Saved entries
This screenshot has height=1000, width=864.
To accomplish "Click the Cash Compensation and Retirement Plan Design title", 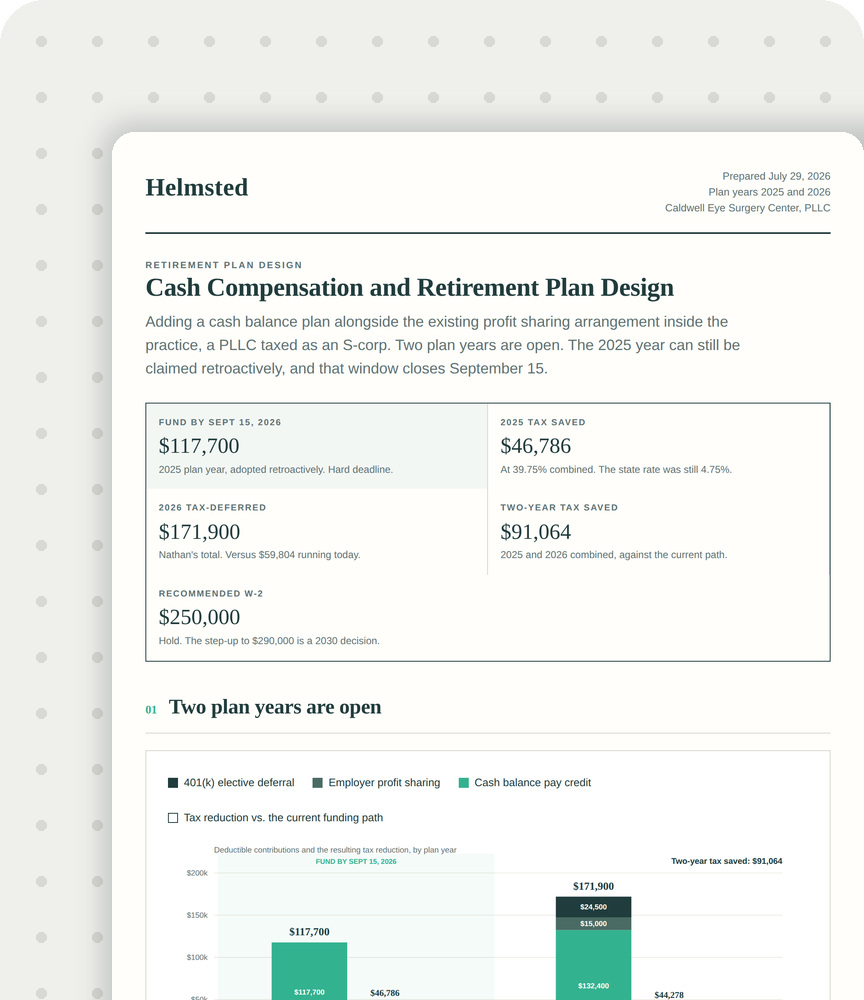I will (x=409, y=288).
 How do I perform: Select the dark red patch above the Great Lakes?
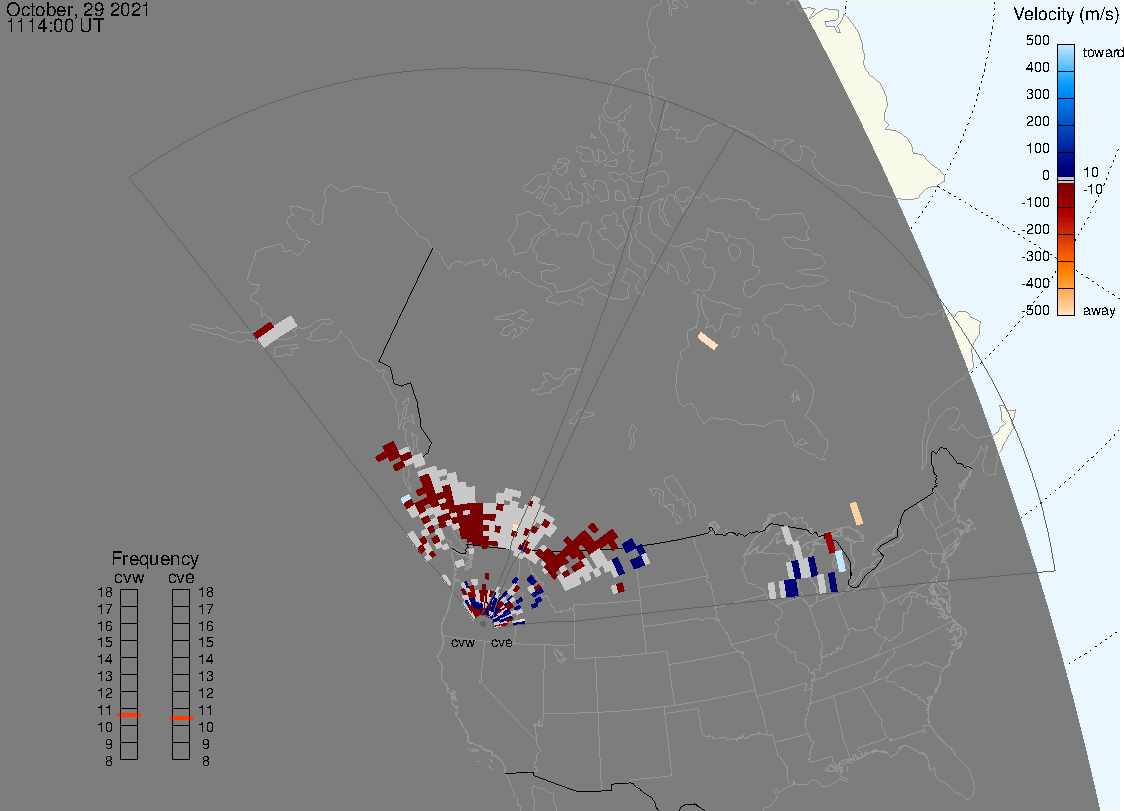pos(829,542)
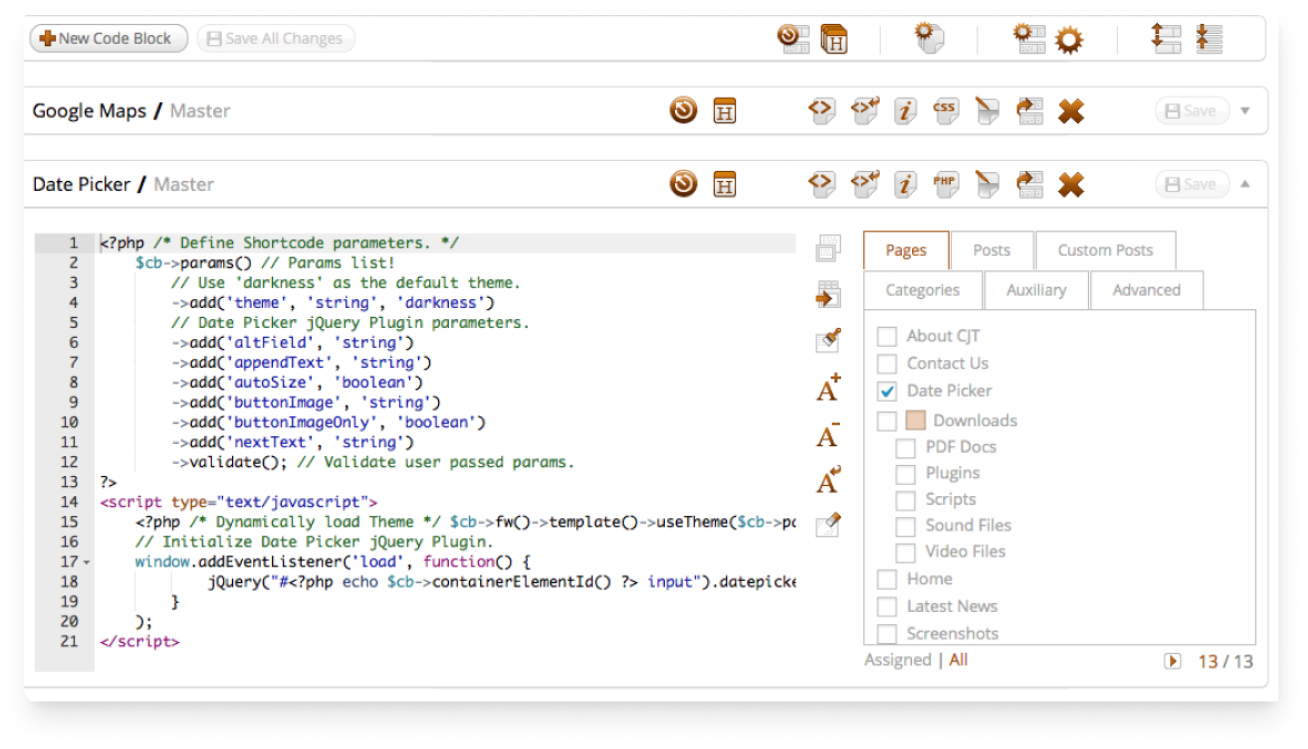This screenshot has width=1308, height=749.
Task: Collapse code fold arrow at line 17
Action: (x=87, y=563)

- **Problem**: The answer consists of the lines from the one holding "How do I perform: Select" to the end of the records, inclusive, restated exactly and without pictures.

- **Answer for this exercise**:
 How do I perform: Select the dark red patch above the Great Lakes?
pos(829,542)
This screenshot has width=1308, height=749.
Task: Collapse code fold arrow at line 17
Action: (x=87, y=563)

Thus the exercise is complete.